— Data for the task —
=-=-=
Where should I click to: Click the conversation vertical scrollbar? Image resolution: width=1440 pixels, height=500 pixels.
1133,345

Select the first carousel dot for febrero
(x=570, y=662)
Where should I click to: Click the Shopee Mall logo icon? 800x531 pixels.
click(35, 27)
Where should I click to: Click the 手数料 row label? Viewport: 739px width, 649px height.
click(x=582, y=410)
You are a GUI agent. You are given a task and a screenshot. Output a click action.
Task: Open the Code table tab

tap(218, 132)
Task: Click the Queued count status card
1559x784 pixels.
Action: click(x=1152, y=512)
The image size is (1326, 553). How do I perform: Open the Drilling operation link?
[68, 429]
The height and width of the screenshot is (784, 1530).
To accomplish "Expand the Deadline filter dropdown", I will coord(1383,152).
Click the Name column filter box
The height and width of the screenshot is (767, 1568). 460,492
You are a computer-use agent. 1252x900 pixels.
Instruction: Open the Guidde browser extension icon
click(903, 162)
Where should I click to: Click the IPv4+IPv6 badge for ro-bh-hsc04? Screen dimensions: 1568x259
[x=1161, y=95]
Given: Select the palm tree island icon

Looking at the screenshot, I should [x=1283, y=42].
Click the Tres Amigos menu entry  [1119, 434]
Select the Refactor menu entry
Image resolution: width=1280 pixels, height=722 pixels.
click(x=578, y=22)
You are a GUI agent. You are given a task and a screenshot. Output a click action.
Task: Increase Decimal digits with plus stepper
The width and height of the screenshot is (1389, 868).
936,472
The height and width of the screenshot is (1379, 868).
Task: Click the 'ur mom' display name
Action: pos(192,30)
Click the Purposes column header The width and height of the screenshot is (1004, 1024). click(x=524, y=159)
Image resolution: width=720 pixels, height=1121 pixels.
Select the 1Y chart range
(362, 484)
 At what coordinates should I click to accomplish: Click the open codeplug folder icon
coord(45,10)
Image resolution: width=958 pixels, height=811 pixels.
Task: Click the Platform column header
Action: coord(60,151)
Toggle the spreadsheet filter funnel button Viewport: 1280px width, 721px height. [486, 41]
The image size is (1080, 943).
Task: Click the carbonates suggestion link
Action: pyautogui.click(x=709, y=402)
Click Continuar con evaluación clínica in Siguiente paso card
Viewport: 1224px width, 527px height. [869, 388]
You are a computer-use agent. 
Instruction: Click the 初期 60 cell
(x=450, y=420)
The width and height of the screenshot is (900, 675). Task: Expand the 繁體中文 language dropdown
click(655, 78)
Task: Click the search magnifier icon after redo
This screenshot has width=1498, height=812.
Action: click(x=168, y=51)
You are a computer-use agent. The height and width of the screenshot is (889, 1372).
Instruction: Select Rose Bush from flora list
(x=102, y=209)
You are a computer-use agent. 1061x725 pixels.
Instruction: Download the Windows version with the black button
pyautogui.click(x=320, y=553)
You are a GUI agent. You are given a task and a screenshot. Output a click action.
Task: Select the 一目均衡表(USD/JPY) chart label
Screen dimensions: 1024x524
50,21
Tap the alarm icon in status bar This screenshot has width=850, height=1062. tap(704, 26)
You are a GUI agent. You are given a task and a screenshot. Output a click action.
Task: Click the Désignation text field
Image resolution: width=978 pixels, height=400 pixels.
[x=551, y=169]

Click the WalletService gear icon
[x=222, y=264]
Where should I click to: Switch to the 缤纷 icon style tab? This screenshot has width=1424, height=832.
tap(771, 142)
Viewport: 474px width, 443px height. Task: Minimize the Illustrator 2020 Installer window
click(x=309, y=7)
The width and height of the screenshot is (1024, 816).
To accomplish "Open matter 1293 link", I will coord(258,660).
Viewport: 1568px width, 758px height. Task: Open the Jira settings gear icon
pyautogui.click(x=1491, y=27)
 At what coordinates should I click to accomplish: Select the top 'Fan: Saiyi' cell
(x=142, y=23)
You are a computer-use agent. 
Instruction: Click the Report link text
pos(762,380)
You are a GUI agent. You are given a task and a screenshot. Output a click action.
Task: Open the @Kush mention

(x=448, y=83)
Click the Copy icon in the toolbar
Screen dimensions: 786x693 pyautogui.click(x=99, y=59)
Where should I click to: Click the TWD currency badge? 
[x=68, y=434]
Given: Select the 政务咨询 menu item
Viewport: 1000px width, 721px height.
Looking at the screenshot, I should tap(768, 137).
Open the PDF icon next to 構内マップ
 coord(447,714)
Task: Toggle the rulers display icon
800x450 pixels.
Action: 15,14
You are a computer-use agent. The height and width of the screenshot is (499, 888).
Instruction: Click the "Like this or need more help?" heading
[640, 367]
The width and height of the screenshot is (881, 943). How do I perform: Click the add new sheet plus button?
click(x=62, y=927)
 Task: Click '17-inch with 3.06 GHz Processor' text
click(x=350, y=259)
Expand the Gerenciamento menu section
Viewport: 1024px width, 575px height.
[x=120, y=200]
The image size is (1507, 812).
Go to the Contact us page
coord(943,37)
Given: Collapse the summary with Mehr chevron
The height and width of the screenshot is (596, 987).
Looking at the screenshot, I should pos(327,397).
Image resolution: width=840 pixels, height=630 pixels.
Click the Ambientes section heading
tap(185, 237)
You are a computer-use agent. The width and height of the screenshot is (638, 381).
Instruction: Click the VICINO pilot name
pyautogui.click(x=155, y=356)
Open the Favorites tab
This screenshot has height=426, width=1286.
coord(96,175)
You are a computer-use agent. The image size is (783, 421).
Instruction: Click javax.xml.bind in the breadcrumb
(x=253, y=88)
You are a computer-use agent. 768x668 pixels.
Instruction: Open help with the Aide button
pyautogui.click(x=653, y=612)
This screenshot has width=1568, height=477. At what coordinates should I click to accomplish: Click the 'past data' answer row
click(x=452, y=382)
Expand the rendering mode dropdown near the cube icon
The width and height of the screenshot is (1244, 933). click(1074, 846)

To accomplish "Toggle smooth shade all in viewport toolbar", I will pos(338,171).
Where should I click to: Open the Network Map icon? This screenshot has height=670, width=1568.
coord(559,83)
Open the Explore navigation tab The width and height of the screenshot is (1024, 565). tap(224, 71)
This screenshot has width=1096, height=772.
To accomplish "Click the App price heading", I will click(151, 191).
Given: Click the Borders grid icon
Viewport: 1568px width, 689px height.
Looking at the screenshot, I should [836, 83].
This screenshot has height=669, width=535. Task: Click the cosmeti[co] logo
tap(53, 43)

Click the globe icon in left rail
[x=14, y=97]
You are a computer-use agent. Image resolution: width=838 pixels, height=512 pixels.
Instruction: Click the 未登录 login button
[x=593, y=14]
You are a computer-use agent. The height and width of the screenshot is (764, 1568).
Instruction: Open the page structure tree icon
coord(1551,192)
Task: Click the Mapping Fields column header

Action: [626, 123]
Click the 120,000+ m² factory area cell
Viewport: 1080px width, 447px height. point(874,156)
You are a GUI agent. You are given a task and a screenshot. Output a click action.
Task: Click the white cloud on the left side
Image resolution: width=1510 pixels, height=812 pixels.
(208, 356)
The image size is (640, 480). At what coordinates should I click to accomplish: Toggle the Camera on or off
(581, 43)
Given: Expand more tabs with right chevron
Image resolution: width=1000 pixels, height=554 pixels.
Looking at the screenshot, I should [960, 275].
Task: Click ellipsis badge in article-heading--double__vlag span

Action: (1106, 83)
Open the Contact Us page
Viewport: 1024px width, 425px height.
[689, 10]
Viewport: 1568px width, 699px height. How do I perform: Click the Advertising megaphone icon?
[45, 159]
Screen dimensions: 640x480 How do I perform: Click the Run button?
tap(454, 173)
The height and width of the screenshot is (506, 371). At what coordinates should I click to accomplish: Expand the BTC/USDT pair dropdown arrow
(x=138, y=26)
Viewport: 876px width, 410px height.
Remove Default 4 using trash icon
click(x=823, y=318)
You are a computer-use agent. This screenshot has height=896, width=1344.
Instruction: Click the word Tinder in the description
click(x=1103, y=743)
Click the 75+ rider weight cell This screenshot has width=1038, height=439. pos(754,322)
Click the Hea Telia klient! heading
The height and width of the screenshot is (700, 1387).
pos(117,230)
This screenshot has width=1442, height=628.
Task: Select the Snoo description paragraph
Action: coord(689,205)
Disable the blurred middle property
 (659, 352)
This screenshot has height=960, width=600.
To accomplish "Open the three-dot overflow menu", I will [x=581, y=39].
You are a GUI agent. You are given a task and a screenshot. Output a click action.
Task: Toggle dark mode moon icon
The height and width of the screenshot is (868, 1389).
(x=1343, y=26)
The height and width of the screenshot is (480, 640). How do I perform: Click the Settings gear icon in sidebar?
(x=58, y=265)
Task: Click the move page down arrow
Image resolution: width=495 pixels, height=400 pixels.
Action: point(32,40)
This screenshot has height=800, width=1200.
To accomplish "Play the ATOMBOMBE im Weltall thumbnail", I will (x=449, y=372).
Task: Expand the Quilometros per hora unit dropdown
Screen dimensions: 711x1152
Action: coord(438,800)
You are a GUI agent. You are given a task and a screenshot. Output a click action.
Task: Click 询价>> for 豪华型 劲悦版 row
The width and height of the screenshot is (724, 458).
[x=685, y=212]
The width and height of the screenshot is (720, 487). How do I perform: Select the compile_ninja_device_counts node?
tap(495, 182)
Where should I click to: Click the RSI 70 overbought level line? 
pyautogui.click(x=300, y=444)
=-=-=
Check each line of the records for the word "will", and show the lines that contain it.

— Response to this task —
To accomplish "Expand the Deadline filter dropdown", I will coord(1383,152).
To accomplish "Open matter 1293 link", I will coord(258,660).
To accomplish "Toggle smooth shade all in viewport toolbar", I will pos(338,171).
To accomplish "Click the App price heading", I will click(151, 191).
To accomplish "Open the three-dot overflow menu", I will [x=581, y=39].
To accomplish "Play the ATOMBOMBE im Weltall thumbnail", I will (x=449, y=372).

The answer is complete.